What rate should I charge for corporate yoga classes?
Corporate yoga rates typically range from $100 to $350 per session depending on class length, your experience level, travel required, and the number of participants. Instructors in major cities often charge more. If you're traveling to a corporate office, charge for travel time and mileage separately.
Can I charge for cancelled yoga sessions?
Yes. Most yoga instructors have a cancellation policy that charges 50-100% of the session fee for late cancellations (usually defined as less than 24-48 hours notice). Put this policy in a signed agreement before you start teaching, and reference it on the invoice when you charge a cancellation fee.

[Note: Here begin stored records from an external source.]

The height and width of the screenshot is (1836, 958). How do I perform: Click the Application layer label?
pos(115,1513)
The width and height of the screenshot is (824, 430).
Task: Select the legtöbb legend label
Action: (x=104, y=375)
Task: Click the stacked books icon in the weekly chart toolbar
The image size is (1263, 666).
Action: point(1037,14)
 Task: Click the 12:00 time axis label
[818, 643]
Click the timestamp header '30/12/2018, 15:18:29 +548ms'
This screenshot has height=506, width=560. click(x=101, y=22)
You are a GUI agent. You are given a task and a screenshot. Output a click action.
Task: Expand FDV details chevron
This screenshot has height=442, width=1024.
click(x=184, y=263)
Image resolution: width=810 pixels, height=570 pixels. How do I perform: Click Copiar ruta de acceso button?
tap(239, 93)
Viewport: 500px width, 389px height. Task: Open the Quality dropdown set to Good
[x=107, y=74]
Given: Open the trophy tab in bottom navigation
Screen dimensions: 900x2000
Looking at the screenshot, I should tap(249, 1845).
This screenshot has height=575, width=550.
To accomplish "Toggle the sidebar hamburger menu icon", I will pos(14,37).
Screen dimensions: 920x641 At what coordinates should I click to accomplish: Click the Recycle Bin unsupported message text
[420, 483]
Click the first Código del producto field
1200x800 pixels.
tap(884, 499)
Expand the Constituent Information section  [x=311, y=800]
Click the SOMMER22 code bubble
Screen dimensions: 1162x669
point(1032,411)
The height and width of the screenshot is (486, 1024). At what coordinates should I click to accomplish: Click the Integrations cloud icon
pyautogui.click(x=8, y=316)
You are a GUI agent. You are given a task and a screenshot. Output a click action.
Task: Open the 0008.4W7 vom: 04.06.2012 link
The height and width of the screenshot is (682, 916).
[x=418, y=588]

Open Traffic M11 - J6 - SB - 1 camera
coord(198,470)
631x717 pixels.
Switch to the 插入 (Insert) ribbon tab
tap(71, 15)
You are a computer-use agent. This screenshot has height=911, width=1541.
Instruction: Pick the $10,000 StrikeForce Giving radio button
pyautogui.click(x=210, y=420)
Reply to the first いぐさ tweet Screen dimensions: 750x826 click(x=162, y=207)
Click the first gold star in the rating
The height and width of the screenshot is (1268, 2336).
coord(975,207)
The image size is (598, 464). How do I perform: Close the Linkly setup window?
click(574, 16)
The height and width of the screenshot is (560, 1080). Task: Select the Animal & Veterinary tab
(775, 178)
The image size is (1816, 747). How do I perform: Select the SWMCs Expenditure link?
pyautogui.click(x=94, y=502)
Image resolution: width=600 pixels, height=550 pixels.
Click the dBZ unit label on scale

Should I invoice monthly or per session for yoga clients?
Per session billing works well for new clients and sporadic work. Monthly billing is more efficient when you have regular, ongoing clients (weekly private sessions, monthly corporate programs). Monthly billing also tends to result in faster overall payment because clients are writing fewer checks or processing fewer transfers.
Do I need to collect sales tax on yoga instruction?
In most US states, yoga instruction is classified as a personal service and is not subject to sales tax. However, physical products like yoga mats or merchandise you sell may be taxable. Rules vary by state. Check your state's tax authority rules for fitness and wellness services specifically.